Тот держался стойко под обстрелом немыслимого количества любопытных взглядов и словно не слышал шепотка, который так и реял над головами собравшихся:
– Тот самый… тот самый Бекетов… красавец… наглец… храбрец… дерзец…
Вид у него был совершенно невозмутимый, бледное лицо напоминало маску, однако Афоня, привыкшая различать малейшие оттенки настроений человека, которого любила, видела, какого труда стоит ему невозмутимость.
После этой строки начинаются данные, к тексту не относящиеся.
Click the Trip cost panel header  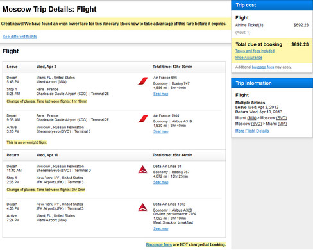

Конечно, несправедливая судьба приучила его к сдержанности, однако Афоня порой физически ощущала, как тяжело ему удержаться, чтобы не отвесить оплеуху какой нибудь особо любопытной роже, которая замирала пред ним и принималась беззастенчиво разглядывать, словно он был не живым человеком со своими страстями и болями, а каким то экспонатом петровской Кунсткамеры, вроде отрубленной головы Виллима Монса, помещенной в спирт ради вечного хранения, – мертвой, безжизненной, отстрадавшей и глубоко равнодушной к происходящему вокруг. Именно такое равнодушие тщился изобразить и Никита Афанасьевич, да только если ему и удавалось провести любопытных гостей, Афоню то он обмануть не мог. Весь он словно бы вибрировал, как туго натянутая струна, от нетерпения, однако лишь только прозвучало известие:
– Прибыла императрица! – лицо его не дрогнуло ни единой чертой, но в то же время словно бы… ожило.